My vote for the greatest movie ever made: Women In Love (1970), directed by Ken Russell, adapted from the
novel by Larry Kramer, starring Alan Bates, Glenda Jackson, Oliver Reed, Jennie Linden and Eleanor Bron.
I saw this in a theater during my 3rd year in college. My English teacher took me. We had a pizza afterward and talked it to death. It is a glorious movie: full of wit, color, angst, passion, death and love. Russell exercised just enough restraint to keep the film from becoming silly and yet managed to let a healthy taste of strangeness ooze in. For utterly silly Ken Russell, see ‘The Music Lovers’ with Richard Chamberlain as a gay Tchaikovsky . . . if you can find it.
In ‘Women in Love,’ Glenda Jackson is superb (a word she uses in the film)
and, in fact, won the Oscar for best actress that year for her portrayal of Gudrun. Her nighttime scene in the seedy section of town is most memorable. ‘How are your thighs?’ she asks the gritty miner who is propositioning her as she walks through the open market. ‘Me thighs?!’ he comes back. ‘Yes; because I want to drown in flesh; hot, physical flesh.’ She says this just before she knees him in the crotch, pushes him away and proclaims, ‘You’re hideous and disgusting like all the rest!’
Jennie Linden plays her sister, and although overlooked by most reviewers, turns in an outstanding performance. Her angry scenes are truly inspired: ‘You take your rings back and go buy yourself a female elsewhere!’ she screams. And Eleanor Bron, who you probably remember from the Beatle’s movie, ‘Help!’ is utterly captivating as the slimy and neurotic Hermione. ‘How can you think me not sensual?’ she asks Birkin,
her head tilted at such an angle as to make her neck appear broken by his assault on her pornographic sexuality.
Then there are the men. Ah, yes; Alan Bates as Rupert and Oliver Reed as Gerald. Their nude wrestling/love scene is, of course, remarkable for many reasons, not the least of which is that they were both willing to do it. Here in 1970 are two male stars, completely naked, showing everything, rolling around on the floor in sweaty abandon. It is a beautifully staged and photographed scene. But there is so much more. Reed plays Gerald so tightly his character nearly screams in anguish from his pores. His last words in the film, after Gudrun has moved out of their room in the chalet, are to Loerke, the rodent like German artist with whom she now spends her time. He takes Loerke’s right hand in his left, as if to dance, and decks him with one frighteningly hard right to the face.

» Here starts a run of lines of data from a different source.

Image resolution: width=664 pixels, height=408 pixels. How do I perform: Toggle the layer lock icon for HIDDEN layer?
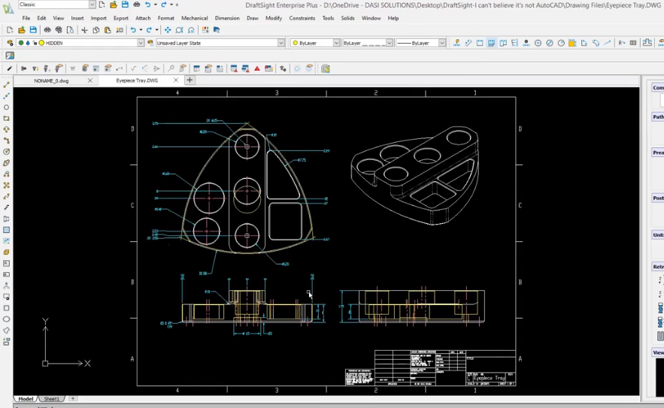pos(35,43)
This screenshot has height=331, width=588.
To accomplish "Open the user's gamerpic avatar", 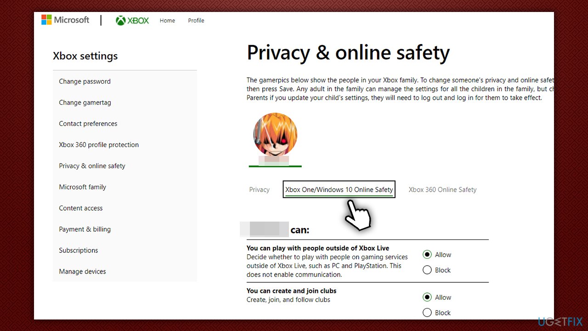I will coord(275,135).
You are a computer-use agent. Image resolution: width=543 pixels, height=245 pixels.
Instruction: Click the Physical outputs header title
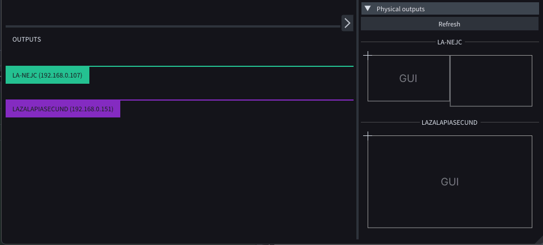pyautogui.click(x=401, y=9)
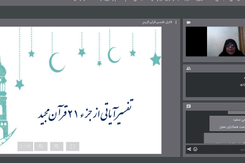Click the attendees people icon
Screen dimensions: 245x163
[189, 68]
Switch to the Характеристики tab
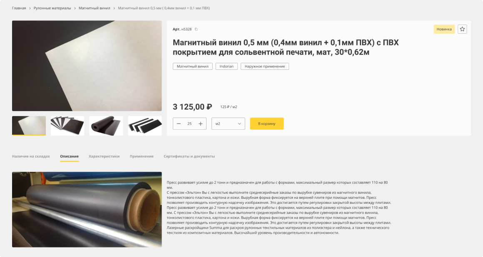Image resolution: width=483 pixels, height=257 pixels. coord(104,156)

‘I didn’t want it anyway,’ he forces through his clenched teeth. Then he walks off in his snow shoes, into the mountains, where he finally sits down in the snow, goes to sleep and freezes to death.
Finally, Alan Bates gives the performance of a lifetime. You cannot help but ache for him as he presents the complex and sexually ambiguous Rupert Birkin. His love for Gerald is so apparent yet so restrained. And the last four words of the movie,
his words, are a line drawn in the sand between him and his new wife, Ursula. She has taken yet another opportunity to point out that Rupert’s desire for the perfect love of another man — Gerald — in addition to his love for her is ‘impossible; a perversion.’ There is a pause, then Rupert, staring hard into her eyes, says, ‘I don’t believe that.’ And a deep and foreboding chord ends the movie.
Finally, I can’t complete my song of praise without talking about Larry Kramer. His adaptation is pure genius. Not only does
he capture the action of Lawrence’s complex, talky and at times convoluted novel, but he turns it into an edge of the seat adventure ride. I’ve seen this movie a dozen or more times . . . enough that I half recite the script along with the actors . . . and I still can’t turn away. I don’t believe there’s ever been a better adaptation of a novel. One of my favorite scenes is the backyard picnic at Hermione’s country ‘cottage.’ Rupert launches into his ‘proper way to eat a fig’ speech, which does not appear in the book. Kramer lifted that from another piece of Lawrence’s writing . . . and with its addition, huge pieces of Rupert’s, Hermione’s, Gerald’s, Ursula’s and Gudrun’s personas are revealed. Here is Anthony Bourdain on Women In Love.
Listen: if you’ve invested the time and brain power to read this entire post, you owe it to yourself to go out and at least rent the movie. If you can find it, go for the DVD with commentaries by Russell and Kramer. Watch the movie once, then again and again with the commentaries. I think you’ll have a new favorite movie.